* _Aim_
Rewrite the lines below as a numbered list, omitting any blank lines.

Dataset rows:

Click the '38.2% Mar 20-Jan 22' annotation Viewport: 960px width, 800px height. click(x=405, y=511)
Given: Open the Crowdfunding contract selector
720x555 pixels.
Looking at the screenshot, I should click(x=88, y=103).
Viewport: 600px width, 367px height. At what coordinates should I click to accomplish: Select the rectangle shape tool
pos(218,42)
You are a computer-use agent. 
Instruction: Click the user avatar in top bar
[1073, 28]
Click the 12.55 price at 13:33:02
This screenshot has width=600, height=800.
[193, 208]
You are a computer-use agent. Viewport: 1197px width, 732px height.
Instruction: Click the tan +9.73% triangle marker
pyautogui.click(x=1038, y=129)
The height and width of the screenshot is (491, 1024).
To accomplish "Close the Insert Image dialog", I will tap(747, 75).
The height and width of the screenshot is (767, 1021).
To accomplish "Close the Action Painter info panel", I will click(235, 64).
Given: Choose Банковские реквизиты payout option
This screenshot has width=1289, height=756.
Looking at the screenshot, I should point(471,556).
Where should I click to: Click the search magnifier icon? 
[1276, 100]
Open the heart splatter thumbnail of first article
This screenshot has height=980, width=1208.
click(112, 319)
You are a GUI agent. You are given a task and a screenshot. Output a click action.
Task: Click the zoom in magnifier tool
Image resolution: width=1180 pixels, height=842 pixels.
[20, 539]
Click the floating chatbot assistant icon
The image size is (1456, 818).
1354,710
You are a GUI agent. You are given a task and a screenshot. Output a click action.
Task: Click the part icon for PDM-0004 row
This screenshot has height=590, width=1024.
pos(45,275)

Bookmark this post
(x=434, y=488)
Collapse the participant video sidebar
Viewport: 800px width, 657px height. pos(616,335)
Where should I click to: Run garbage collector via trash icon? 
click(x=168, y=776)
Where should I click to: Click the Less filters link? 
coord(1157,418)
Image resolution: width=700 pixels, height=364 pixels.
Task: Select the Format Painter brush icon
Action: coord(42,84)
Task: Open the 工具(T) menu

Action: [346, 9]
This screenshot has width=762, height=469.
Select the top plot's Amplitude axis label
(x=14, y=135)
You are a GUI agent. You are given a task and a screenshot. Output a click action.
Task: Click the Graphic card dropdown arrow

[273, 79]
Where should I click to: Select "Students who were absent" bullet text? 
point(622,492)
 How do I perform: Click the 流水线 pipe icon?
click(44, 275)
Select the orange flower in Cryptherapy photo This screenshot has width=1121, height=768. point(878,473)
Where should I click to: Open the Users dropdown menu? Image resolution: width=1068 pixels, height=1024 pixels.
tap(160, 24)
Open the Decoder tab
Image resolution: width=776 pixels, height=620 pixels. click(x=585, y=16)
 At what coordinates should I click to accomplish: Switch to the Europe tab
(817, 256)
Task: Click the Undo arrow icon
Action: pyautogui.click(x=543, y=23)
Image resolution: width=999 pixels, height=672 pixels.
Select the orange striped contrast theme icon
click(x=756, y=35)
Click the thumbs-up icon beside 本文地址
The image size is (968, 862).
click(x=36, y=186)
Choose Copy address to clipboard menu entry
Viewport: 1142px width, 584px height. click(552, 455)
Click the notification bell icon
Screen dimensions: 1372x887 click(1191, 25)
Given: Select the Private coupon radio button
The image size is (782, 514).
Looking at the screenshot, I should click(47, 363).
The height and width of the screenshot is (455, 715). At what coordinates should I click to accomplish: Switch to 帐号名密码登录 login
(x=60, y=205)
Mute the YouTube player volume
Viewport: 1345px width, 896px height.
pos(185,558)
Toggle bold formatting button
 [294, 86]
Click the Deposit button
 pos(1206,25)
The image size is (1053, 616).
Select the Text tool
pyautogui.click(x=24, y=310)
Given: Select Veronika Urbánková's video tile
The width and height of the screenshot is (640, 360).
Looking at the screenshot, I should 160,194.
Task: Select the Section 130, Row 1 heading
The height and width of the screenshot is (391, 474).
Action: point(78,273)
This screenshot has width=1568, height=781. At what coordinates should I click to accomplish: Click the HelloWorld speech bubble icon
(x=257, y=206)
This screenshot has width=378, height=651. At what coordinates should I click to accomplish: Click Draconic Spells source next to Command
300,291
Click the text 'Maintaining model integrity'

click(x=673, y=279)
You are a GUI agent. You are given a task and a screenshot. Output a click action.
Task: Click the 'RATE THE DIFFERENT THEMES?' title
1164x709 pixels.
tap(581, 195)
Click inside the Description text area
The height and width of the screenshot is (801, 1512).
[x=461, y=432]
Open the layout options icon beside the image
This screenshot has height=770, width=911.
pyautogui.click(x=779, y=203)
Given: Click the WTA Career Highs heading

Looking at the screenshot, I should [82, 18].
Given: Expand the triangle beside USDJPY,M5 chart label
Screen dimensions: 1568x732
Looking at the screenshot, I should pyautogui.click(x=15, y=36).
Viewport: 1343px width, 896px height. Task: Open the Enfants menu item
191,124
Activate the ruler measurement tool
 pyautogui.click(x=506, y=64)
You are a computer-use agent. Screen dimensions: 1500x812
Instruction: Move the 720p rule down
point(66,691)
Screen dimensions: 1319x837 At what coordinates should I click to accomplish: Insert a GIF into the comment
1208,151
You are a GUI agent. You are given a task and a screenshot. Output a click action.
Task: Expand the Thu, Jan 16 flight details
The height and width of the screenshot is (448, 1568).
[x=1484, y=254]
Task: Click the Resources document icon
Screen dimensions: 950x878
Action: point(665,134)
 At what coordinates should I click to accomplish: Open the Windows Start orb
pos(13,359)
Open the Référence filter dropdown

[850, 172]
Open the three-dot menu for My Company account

* _Right answer_
1. Click the '38.2% Mar 20-Jan 22' annotation Viewport: 960px width, 800px height. click(x=405, y=511)
2. Given: Open the Crowdfunding contract selector
3. 720x555 pixels.
4. Looking at the screenshot, I should click(x=88, y=103).
5. Viewport: 600px width, 367px height. At what coordinates should I click to accomplish: Select the rectangle shape tool
6. pos(218,42)
7. You are a computer-use agent. 
8. Instruction: Click the user avatar in top bar
9. [1073, 28]
10. Click the 12.55 price at 13:33:02
11. This screenshot has width=600, height=800.
12. [193, 208]
13. You are a computer-use agent. Viewport: 1197px width, 732px height.
14. Instruction: Click the tan +9.73% triangle marker
15. pyautogui.click(x=1038, y=129)
16. The height and width of the screenshot is (491, 1024).
17. To accomplish "Close the Insert Image dialog", I will tap(747, 75).
18. The height and width of the screenshot is (767, 1021).
19. To accomplish "Close the Action Painter info panel", I will click(235, 64).
20. Given: Choose Банковские реквизиты payout option
21. This screenshot has width=1289, height=756.
22. Looking at the screenshot, I should point(471,556).
23. Where should I click to: Click the search magnifier icon? 
24. [1276, 100]
25. Open the heart splatter thumbnail of first article
26. This screenshot has height=980, width=1208.
27. click(112, 319)
28. You are a GUI agent. You are given a task and a screenshot. Output a click action.
29. Task: Click the zoom in magnifier tool
30. Image resolution: width=1180 pixels, height=842 pixels.
31. [20, 539]
32. Click the floating chatbot assistant icon
33. The image size is (1456, 818).
34. 1354,710
35. You are a GUI agent. You are given a task and a screenshot. Output a click action.
36. Task: Click the part icon for PDM-0004 row
37. This screenshot has height=590, width=1024.
38. pos(45,275)
39. Bookmark this post
40. (x=434, y=488)
41. Collapse the participant video sidebar
42. Viewport: 800px width, 657px height. pos(616,335)
43. Where should I click to: Run garbage collector via trash icon? 
44. click(x=168, y=776)
45. Where should I click to: Click the Less filters link? 
46. coord(1157,418)
47. Image resolution: width=700 pixels, height=364 pixels.
48. Task: Select the Format Painter brush icon
49. Action: coord(42,84)
50. Task: Open the 工具(T) menu
51. Action: [346, 9]
52. This screenshot has width=762, height=469.
53. Select the top plot's Amplitude axis label
54. (x=14, y=135)
55. You are a GUI agent. You are given a task and a screenshot. Output a click action.
56. Task: Click the Graphic card dropdown arrow
57. [273, 79]
58. Where should I click to: Select "Students who were absent" bullet text? 
59. point(622,492)
60.  How do I perform: Click the 流水线 pipe icon?
61. click(44, 275)
62. Select the orange flower in Cryptherapy photo This screenshot has width=1121, height=768. point(878,473)
63. Where should I click to: Open the Users dropdown menu? Image resolution: width=1068 pixels, height=1024 pixels.
64. tap(160, 24)
65. Open the Decoder tab
66. Image resolution: width=776 pixels, height=620 pixels. click(x=585, y=16)
67.  At what coordinates should I click to accomplish: Switch to the Europe tab
68. (817, 256)
69. Task: Click the Undo arrow icon
70. Action: pyautogui.click(x=543, y=23)
71. Image resolution: width=999 pixels, height=672 pixels.
72. Select the orange striped contrast theme icon
73. click(x=756, y=35)
74. Click the thumbs-up icon beside 本文地址
75. The image size is (968, 862).
76. click(x=36, y=186)
77. Choose Copy address to clipboard menu entry
78. Viewport: 1142px width, 584px height. click(552, 455)
79. Click the notification bell icon
80. Screen dimensions: 1372x887 click(1191, 25)
81. Given: Select the Private coupon radio button
82. The image size is (782, 514).
83. Looking at the screenshot, I should click(47, 363).
84. The height and width of the screenshot is (455, 715). At what coordinates should I click to accomplish: Switch to 帐号名密码登录 login
85. (x=60, y=205)
86. Mute the YouTube player volume
87. Viewport: 1345px width, 896px height.
88. pos(185,558)
89. Toggle bold formatting button
90.  [294, 86]
91. Click the Deposit button
92.  pos(1206,25)
93. The image size is (1053, 616).
94. Select the Text tool
95. pyautogui.click(x=24, y=310)
96. Given: Select Veronika Urbánková's video tile
97. The width and height of the screenshot is (640, 360).
98. Looking at the screenshot, I should 160,194.
99. Task: Select the Section 130, Row 1 heading
100. The height and width of the screenshot is (391, 474).
101. Action: point(78,273)
102. This screenshot has width=1568, height=781. At what coordinates should I click to accomplish: Click the HelloWorld speech bubble icon
103. (x=257, y=206)
104. This screenshot has width=378, height=651. At what coordinates should I click to accomplish: Click Draconic Spells source next to Command
105. 300,291
106. Click the text 'Maintaining model integrity'
107. click(x=673, y=279)
108. You are a GUI agent. You are given a task and a screenshot. Output a click action.
109. Task: Click the 'RATE THE DIFFERENT THEMES?' title
110. 1164x709 pixels.
111. tap(581, 195)
112. Click inside the Description text area
113. The height and width of the screenshot is (801, 1512).
114. [x=461, y=432]
115. Open the layout options icon beside the image
116. This screenshot has height=770, width=911.
117. pyautogui.click(x=779, y=203)
118. Given: Click the WTA Career Highs heading
119. Looking at the screenshot, I should [82, 18].
120. Given: Expand the triangle beside USDJPY,M5 chart label
121. Screen dimensions: 1568x732
122. Looking at the screenshot, I should pyautogui.click(x=15, y=36).
123. Viewport: 1343px width, 896px height. Task: Open the Enfants menu item
124. 191,124
125. Activate the ruler measurement tool
126.  pyautogui.click(x=506, y=64)
127. You are a computer-use agent. Screen dimensions: 1500x812
128. Instruction: Move the 720p rule down
129. point(66,691)
130. Screen dimensions: 1319x837 At what coordinates should I click to accomplish: Insert a GIF into the comment
131. 1208,151
132. You are a GUI agent. You are given a task and a screenshot. Output a click action.
133. Task: Expand the Thu, Jan 16 flight details
134. The height and width of the screenshot is (448, 1568).
135. [x=1484, y=254]
136. Task: Click the Resources document icon
137. Screen dimensions: 950x878
138. Action: point(665,134)
139.  At what coordinates should I click to accomplish: Open the Windows Start orb
140. pos(13,359)
141. Open the Référence filter dropdown
142. [850, 172]
143. Open the three-dot menu for My Company account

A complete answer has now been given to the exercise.